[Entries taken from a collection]
-.-.-

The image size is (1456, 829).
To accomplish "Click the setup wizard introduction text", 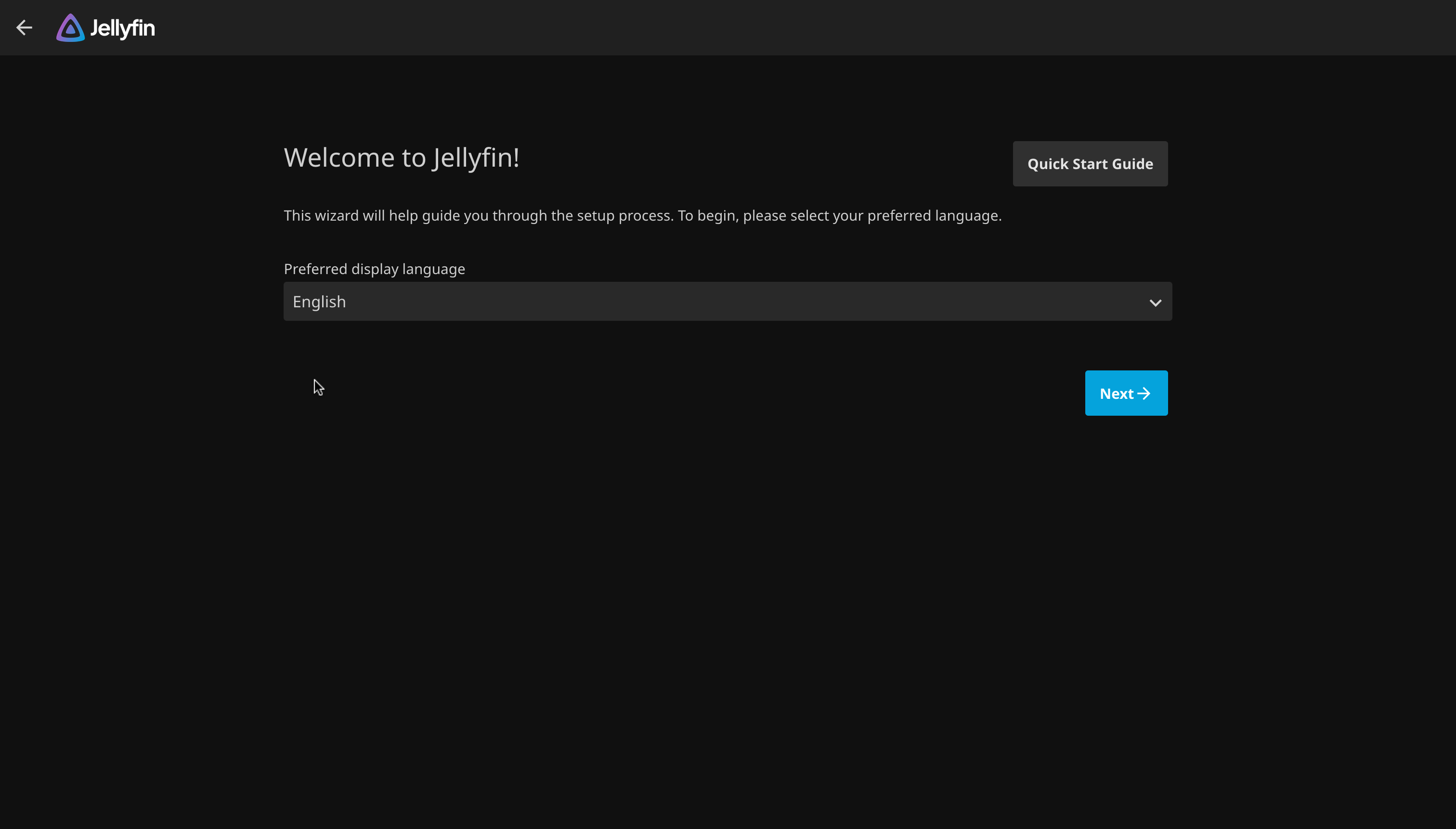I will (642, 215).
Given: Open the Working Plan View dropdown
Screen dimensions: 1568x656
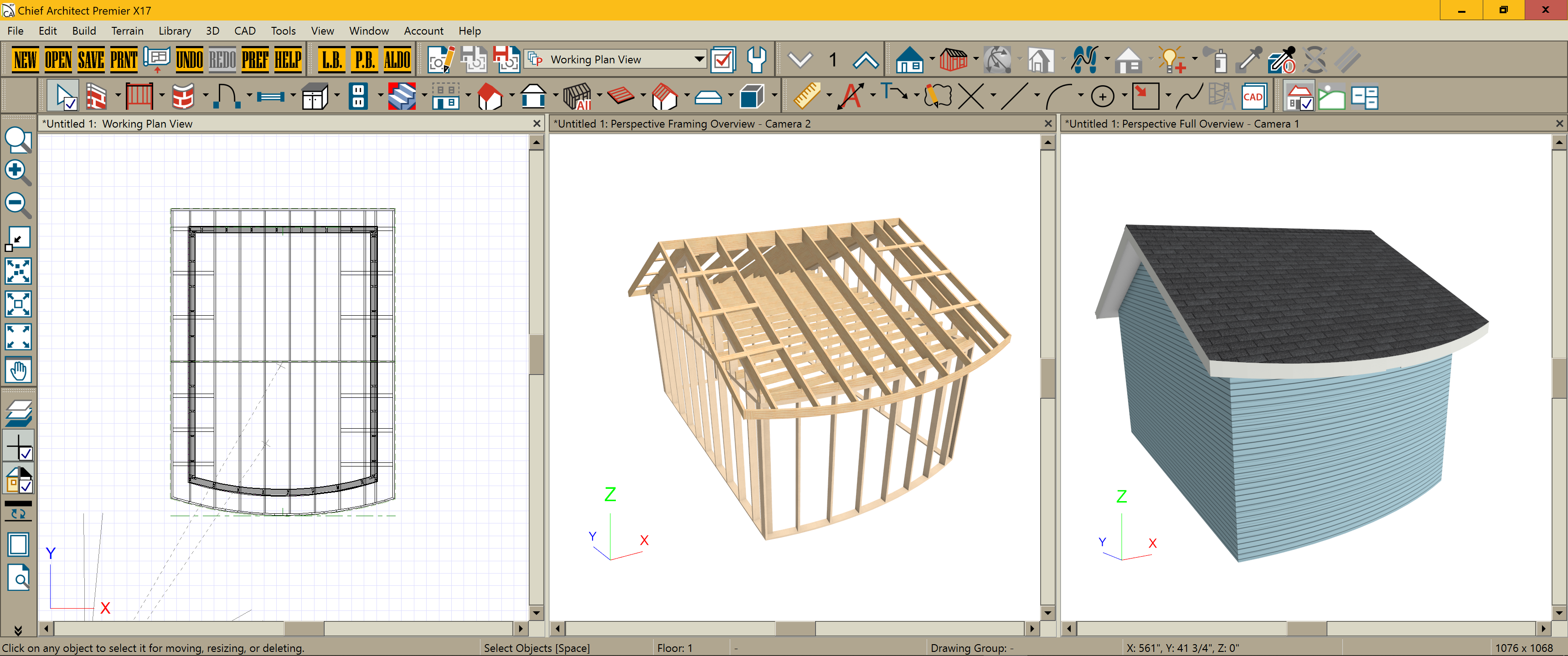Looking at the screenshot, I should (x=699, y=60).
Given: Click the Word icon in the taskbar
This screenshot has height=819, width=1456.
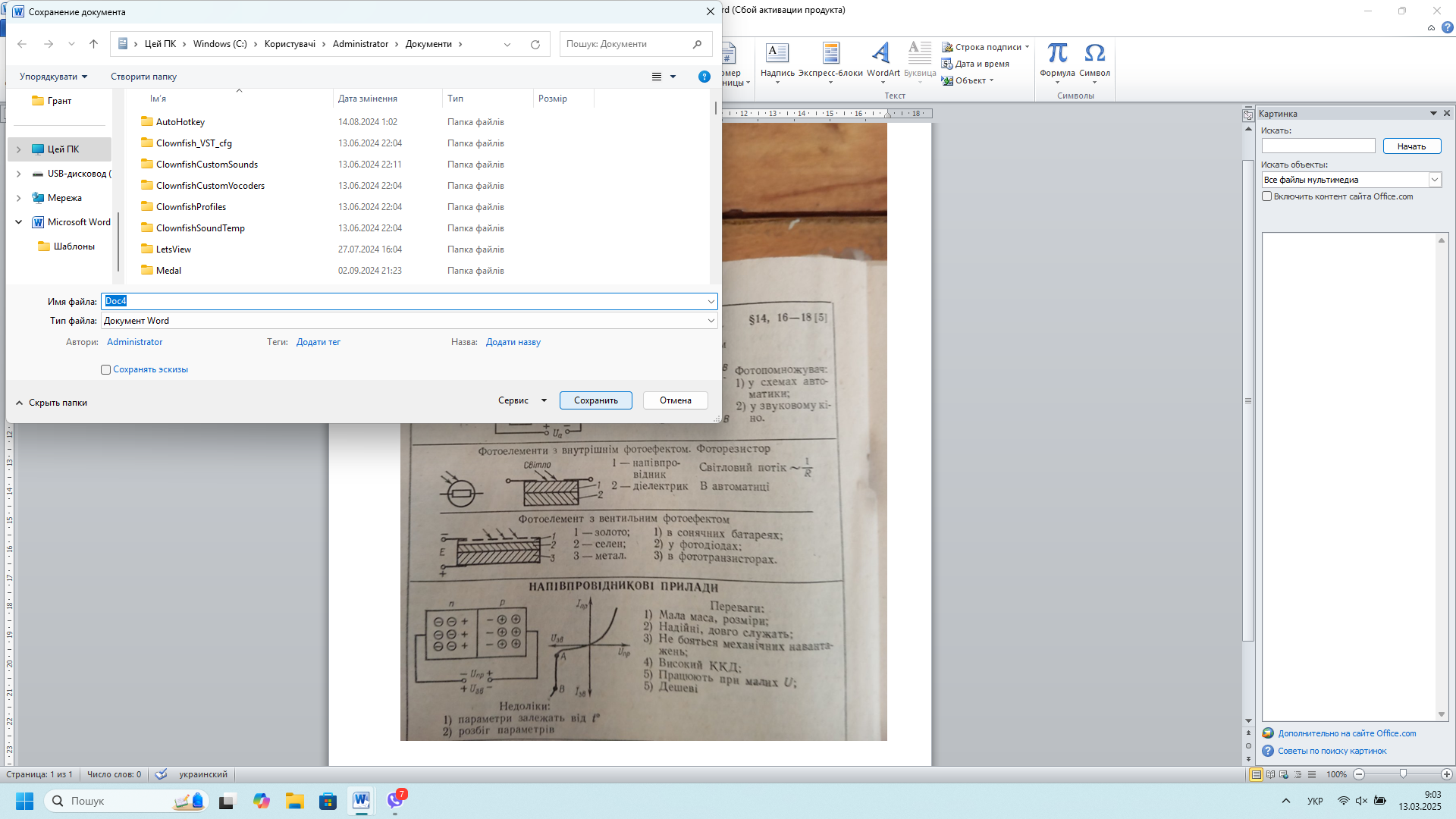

-.-.-

THE TASK: Please reproduce, word for word, only the lines from the line that holds "Given: Click the Word icon in the taskbar" through the final line of the entries above, omitting any pictures.

OUTPUT FOR THIS TASK:
Given: Click the Word icon in the taskbar
This screenshot has height=819, width=1456.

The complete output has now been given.